Los Angeles County District Attorney Nathan Hochman defended his office’s work after a judge agreed with them that the Menendez brothers should not be granted a new trial.
Citing information that then-teen brothers feared sexual abuse by their father, the Menendez brothers filed a habeas corpus petition seeking a new trial. That new trial, however, was denied on Monday.
Calling the Menendez’s pleas for a new trial in the 1989 slayings of their parents a “meritless motion,” Hochman explained that Los Angeles County Superior Court Judge William C. Ryan’s ruling affirmed his office’s decision.
“He basically said that the evidence alleged here is not so compelling that it would’ve produced a reasonable doubt in the mind of at least one juror,” Hochman said. “That is how deficient, how meritless, how baseless the evidence that has been presented by the Menendez brothers has been in this habeas motion.”
Hochman has publicly opposed the release of Erik and Lyle Menendez, despite his predecessor, former Los Angeles County District Attorney George Gascón, publicly saying they’ve “paid their debt to society.”
Netflix’s “Monsters: The Lyle and Erik Menendez Story” has also garnered public sympathy for the Menendez brothers.
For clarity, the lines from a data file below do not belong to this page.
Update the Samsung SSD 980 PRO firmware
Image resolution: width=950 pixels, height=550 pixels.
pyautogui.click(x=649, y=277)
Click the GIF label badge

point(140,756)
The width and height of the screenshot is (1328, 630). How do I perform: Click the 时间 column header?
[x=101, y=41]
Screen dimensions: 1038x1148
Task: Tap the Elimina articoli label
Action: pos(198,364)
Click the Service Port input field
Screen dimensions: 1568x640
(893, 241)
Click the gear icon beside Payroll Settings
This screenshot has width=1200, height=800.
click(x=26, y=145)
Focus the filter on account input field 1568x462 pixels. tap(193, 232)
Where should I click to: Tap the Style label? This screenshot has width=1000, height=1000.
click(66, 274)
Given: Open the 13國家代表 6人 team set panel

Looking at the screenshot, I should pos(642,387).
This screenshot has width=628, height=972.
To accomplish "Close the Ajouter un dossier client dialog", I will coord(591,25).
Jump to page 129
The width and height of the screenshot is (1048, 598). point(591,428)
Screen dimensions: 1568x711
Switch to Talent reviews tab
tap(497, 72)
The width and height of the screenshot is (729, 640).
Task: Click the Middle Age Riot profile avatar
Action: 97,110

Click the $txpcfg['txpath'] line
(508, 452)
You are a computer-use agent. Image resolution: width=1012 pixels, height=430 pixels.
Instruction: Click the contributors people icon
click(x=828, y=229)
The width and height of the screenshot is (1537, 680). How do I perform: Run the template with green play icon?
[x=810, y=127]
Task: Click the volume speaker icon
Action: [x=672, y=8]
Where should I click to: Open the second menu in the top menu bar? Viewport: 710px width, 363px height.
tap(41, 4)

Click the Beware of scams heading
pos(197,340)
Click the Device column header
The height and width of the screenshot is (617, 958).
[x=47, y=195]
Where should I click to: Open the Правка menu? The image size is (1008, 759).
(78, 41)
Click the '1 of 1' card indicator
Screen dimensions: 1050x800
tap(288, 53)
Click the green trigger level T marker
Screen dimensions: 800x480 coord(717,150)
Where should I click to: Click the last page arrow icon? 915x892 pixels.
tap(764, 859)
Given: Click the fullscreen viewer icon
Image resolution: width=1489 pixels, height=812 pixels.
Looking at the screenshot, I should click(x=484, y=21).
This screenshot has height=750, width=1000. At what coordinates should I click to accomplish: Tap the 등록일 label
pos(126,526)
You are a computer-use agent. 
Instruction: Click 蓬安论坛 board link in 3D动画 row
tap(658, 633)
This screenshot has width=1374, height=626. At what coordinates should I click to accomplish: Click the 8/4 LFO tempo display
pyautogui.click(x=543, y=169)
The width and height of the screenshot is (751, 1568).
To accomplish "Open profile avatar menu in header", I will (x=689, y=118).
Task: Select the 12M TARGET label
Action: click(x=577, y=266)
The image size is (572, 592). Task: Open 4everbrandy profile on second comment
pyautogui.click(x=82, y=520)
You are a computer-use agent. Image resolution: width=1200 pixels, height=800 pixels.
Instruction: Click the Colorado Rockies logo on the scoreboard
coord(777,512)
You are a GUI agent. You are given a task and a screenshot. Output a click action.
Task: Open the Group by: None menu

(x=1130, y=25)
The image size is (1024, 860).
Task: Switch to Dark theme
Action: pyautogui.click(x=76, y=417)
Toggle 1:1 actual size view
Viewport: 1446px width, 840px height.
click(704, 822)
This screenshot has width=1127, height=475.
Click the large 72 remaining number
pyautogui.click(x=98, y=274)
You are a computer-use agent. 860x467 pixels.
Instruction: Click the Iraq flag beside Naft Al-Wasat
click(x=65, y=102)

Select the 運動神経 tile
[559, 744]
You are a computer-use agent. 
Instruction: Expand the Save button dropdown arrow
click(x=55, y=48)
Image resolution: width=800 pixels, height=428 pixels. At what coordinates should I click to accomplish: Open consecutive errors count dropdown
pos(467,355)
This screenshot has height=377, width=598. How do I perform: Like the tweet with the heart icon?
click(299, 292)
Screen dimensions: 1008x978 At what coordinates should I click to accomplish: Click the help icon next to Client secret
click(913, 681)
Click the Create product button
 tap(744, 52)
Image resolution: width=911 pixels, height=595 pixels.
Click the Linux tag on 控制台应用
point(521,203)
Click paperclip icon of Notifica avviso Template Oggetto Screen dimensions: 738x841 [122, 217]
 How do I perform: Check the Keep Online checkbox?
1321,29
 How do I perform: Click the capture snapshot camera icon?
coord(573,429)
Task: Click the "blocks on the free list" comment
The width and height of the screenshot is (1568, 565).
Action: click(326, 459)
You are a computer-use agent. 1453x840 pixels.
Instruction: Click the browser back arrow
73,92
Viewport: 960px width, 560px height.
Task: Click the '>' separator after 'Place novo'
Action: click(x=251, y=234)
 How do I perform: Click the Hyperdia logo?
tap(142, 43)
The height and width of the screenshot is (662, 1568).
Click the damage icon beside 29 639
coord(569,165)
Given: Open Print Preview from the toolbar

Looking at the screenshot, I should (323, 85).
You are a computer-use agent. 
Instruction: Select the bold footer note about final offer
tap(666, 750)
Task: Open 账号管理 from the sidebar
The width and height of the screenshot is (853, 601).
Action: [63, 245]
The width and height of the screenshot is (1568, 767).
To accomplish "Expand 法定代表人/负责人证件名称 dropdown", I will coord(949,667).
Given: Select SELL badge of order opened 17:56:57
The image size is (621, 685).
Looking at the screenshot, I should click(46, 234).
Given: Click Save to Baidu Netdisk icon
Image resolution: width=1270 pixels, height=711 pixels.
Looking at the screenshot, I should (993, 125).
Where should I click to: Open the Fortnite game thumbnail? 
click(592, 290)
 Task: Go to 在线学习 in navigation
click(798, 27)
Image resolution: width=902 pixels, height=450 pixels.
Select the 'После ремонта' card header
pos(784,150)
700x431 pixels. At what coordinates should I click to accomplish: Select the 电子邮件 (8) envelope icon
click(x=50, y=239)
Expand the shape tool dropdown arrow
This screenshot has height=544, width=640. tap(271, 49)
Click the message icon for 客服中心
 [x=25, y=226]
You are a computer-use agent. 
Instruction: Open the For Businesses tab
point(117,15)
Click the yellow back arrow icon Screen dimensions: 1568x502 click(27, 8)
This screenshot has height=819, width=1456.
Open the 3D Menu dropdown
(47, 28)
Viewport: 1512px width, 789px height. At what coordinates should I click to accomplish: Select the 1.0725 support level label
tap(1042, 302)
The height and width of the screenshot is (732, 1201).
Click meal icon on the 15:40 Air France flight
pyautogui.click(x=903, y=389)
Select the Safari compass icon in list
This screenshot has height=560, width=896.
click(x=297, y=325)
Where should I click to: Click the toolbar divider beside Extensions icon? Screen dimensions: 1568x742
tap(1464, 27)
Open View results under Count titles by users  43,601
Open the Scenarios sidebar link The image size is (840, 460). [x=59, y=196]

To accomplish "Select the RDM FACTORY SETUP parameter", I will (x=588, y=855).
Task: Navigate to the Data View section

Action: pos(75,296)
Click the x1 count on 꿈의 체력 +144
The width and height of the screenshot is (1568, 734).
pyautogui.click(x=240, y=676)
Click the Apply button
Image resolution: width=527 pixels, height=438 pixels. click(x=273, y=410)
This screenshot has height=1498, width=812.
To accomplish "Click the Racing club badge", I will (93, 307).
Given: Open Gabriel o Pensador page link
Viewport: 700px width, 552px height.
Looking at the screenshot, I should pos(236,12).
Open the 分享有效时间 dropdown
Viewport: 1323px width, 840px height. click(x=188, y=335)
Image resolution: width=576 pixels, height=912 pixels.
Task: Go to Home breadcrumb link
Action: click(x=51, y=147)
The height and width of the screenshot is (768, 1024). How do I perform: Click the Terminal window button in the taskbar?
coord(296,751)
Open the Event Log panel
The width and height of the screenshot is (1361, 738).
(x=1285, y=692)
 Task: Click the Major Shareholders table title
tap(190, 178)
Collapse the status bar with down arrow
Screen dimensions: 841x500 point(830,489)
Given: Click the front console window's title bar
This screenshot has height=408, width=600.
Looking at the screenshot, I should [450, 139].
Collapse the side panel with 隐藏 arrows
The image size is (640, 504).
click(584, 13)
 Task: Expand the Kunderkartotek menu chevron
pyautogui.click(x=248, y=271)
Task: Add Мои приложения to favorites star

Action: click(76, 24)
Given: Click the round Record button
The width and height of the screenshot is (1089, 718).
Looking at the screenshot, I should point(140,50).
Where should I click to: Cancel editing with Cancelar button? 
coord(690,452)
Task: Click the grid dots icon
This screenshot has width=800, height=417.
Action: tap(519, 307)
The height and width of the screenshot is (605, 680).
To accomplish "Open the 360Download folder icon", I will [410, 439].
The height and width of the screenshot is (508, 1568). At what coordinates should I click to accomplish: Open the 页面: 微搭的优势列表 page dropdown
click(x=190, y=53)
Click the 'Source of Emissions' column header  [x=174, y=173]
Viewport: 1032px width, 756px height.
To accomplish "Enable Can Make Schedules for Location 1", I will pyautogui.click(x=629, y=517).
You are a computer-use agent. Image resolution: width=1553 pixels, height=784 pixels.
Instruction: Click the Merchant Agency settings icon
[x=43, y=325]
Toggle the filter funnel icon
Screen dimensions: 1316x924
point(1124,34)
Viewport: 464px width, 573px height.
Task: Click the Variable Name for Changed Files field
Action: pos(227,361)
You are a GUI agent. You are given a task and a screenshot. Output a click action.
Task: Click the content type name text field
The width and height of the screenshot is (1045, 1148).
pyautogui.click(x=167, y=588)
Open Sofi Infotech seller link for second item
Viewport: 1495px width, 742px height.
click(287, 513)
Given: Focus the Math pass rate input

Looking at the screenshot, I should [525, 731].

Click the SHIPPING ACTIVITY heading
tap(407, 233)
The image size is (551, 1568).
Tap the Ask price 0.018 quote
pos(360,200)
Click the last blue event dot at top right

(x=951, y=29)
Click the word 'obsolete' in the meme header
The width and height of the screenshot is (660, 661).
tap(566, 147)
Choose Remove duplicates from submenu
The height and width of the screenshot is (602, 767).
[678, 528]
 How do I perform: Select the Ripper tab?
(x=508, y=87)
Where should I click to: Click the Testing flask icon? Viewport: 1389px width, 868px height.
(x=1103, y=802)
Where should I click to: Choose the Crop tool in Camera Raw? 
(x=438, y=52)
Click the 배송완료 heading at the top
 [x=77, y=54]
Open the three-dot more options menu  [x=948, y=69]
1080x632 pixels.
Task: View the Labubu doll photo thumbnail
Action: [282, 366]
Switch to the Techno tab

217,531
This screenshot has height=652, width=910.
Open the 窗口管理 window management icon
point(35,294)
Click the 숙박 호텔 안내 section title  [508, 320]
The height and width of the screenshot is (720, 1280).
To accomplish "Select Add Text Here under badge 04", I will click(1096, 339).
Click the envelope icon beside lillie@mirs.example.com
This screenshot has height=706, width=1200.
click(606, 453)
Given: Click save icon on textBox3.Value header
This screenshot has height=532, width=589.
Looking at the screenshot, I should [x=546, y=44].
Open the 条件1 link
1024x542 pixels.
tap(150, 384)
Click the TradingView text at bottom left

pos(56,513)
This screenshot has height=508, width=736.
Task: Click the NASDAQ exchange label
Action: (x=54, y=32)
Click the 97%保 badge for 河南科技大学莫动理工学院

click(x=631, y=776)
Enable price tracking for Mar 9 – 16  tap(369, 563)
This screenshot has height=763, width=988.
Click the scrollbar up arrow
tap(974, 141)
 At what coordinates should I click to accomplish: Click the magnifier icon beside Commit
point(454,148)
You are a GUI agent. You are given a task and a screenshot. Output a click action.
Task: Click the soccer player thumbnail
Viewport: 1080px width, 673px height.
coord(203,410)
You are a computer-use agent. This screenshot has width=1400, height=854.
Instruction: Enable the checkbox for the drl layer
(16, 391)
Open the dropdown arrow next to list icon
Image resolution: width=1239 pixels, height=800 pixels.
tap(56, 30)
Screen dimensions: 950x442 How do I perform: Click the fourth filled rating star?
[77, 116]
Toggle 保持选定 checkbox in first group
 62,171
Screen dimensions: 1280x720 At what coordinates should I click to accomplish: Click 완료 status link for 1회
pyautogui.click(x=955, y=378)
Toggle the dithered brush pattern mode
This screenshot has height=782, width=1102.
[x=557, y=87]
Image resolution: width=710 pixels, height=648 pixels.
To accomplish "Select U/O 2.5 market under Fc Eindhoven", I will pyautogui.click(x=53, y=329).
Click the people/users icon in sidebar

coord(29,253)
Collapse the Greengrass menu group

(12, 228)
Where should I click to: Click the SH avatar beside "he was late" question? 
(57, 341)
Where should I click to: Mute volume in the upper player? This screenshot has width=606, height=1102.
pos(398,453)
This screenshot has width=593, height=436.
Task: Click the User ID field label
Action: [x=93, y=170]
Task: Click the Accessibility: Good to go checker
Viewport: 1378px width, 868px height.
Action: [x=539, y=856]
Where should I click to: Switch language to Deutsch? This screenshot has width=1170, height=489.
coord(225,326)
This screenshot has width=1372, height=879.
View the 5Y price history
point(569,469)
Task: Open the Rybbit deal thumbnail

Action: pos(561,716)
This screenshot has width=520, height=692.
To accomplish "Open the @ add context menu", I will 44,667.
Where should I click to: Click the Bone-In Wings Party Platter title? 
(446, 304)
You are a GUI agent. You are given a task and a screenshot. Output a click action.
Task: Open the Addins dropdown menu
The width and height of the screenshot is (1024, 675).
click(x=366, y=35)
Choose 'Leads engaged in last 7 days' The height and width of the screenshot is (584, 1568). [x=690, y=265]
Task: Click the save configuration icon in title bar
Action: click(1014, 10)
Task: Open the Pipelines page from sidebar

If the brothers choose to appeal this ruling, Hochman said he expects their claims to be found “utterly meritless” yet again, though he made clear that Gov. Gavin Newsom can still grant the men their freedom.
“The governor can grant them clemency any day he so chooses any day he remains in office,” Hochman said.
Newsom has thus far deferred that decision to the parole board.